3. Stocks should outperform bonds.
At times, and sometimes for extended periods of time, bonds outperform stocks. For example, from October 1981 to September 2011, the S&P 500 index returned 10.8% per year, and the 20-year U.S. Treasury bonds returned 11.5% per year (note that both the beginning and ending time periods were unusual periods in this slice of data). However, from 1926 to 2010, a much longer period, equities beat bonds by 4% a year (9.7% vs 5.7%).
Because stocks are riskier than bonds, this is the premium an investor gets for owning them. If there is not extra reward, there would be no reason to take the risk, and a fundamental tenet of capitalism would be broken.

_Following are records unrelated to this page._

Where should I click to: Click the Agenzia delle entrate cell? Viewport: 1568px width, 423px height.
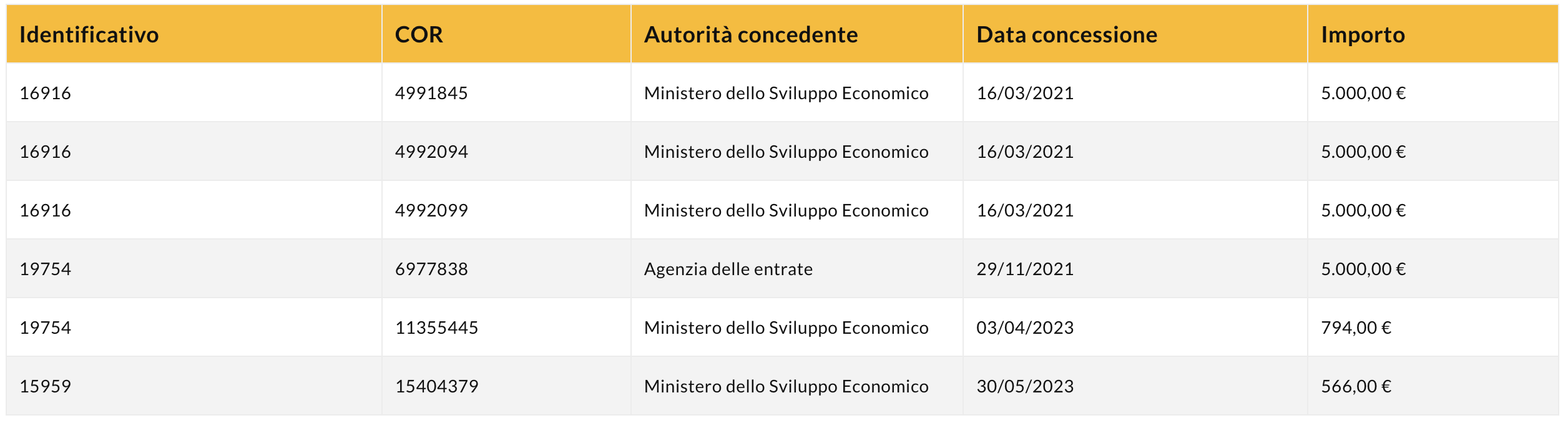pos(728,269)
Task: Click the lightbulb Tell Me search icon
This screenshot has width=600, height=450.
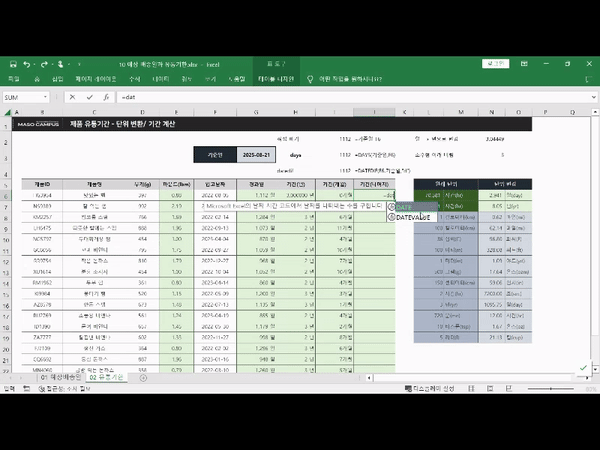Action: [x=310, y=78]
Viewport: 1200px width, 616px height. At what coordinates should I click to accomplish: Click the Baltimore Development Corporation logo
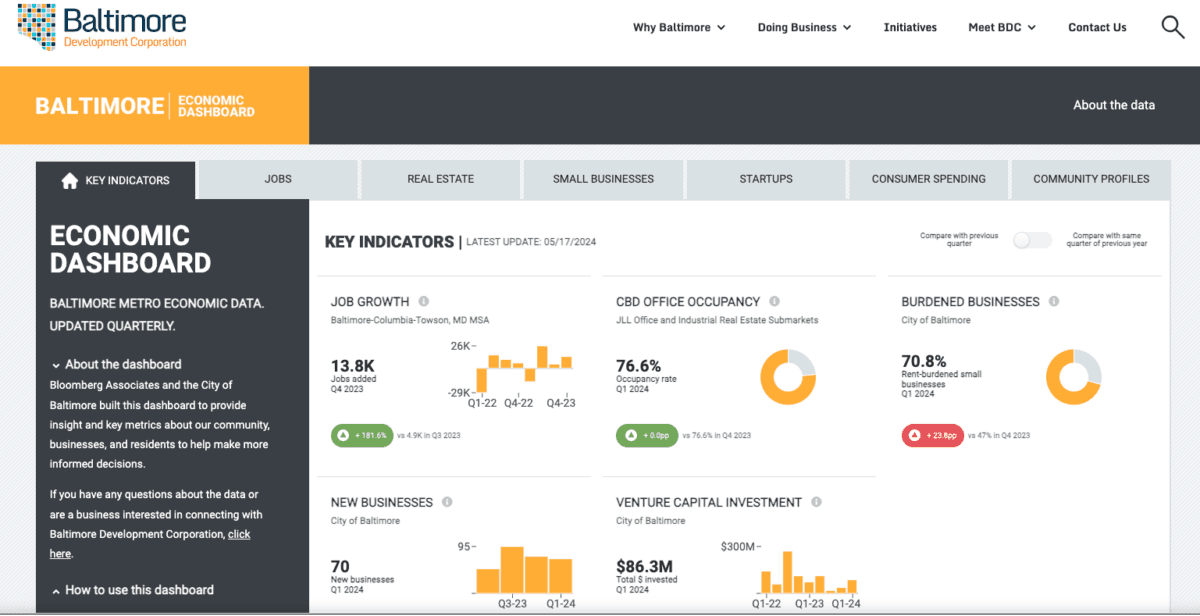tap(100, 26)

It certainly didn't break in the 20th century. $1 invested in 1900 in bonds was worth $114 in 2000, and $1 invested in stocks over the same period was worth $12,469.
4. Fear, Greed, and Envy are not going away.
Long before Shakespeare, and long before the 10th Commandment, human beings displayed fear, greed, and envy. Those emotions are not going anywhere, that we are sure of. That's important for the One Day In July investment approach, because the market swings those emotions create give us a huge advantage. The more various indexes move around in relation to each other, the better our relative performance becomes.